In the calculus review below, condense the paragraph beginning "Force fields are vector fields" into one sentence that keeps its definition and examples.

**Supplied passage**

==============================

∞Calculus IV Unit 19 Review

Work measures the energy transferred by a force acting on an object as it moves along a path. In vector calculus, you compute it as the line integral of a force vector field $\vec{F}$ along a curve $C$ :

$W = \int_C \vec{F} \cdot d\vec{r}$

At each point along the path, the dot product $\vec{F} \cdot d\vec{r}$ captures only the component of force in the direction of motion. Force perpendicular to the path does zero work.

To actually evaluate this integral, you parameterize the path with a vector-valued function $\vec{r}(t)$ for $t \in [a, b]$ , then compute:

$W = \int_a^b \vec{F}(\vec{r}(t)) \cdot \vec{r}\,'(t) \, dt$

Note the distinction between two types of line integrals you'll encounter:

Line integral of a vector field (used for work): $\int_C \vec{F} \cdot d\vec{r}$ . This depends on the direction you traverse $C$ .
Line integral of a scalar function (used for mass, arc length, etc.): $\int_C f \, ds$ , where $ds = \|\vec{r}\,'(t)\| \, dt$ is the arc length element. This does not depend on orientation.

Force fields are vector fields representing the force on an object at each point in space. Gravitational fields, electric fields, and fluid velocity fields are common examples.

==============================

**Collected data**

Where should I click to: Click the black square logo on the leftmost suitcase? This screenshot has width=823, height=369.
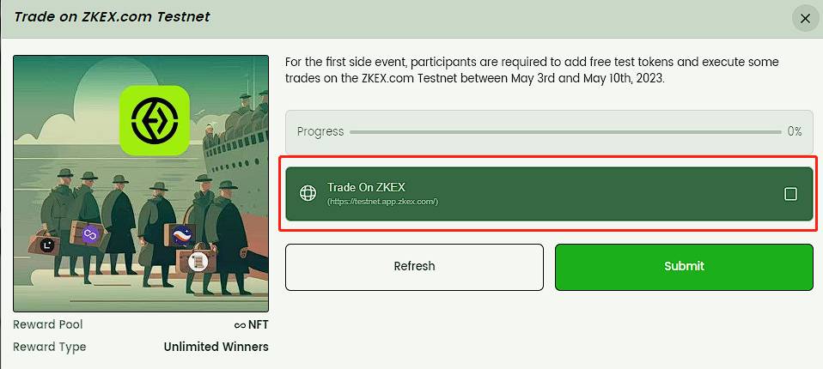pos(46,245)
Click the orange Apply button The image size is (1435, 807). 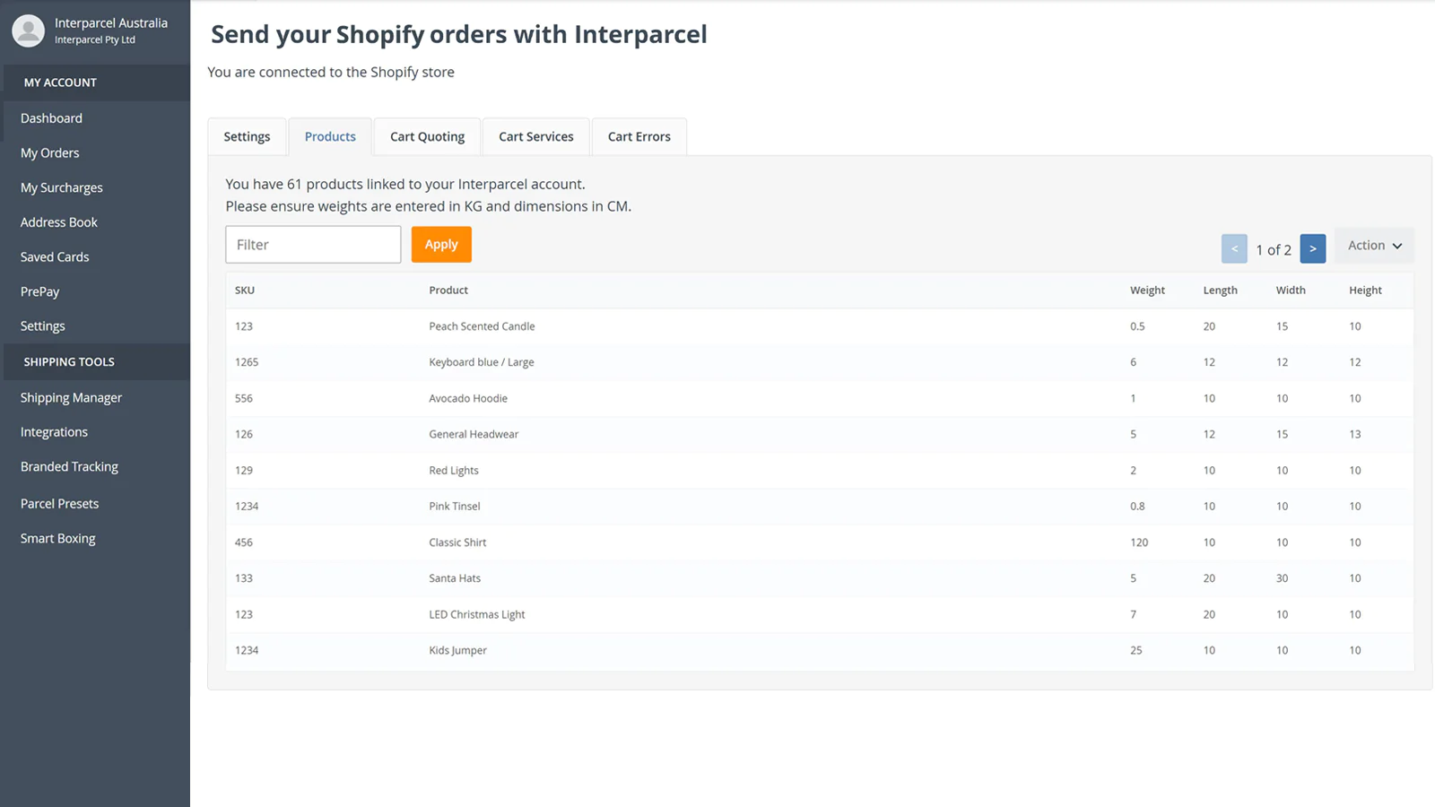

==============================

**Answer to this task**
Force fields are vector fields giving the force on an object at each point in space, such as gravitational, electric, and fluid velocity fields.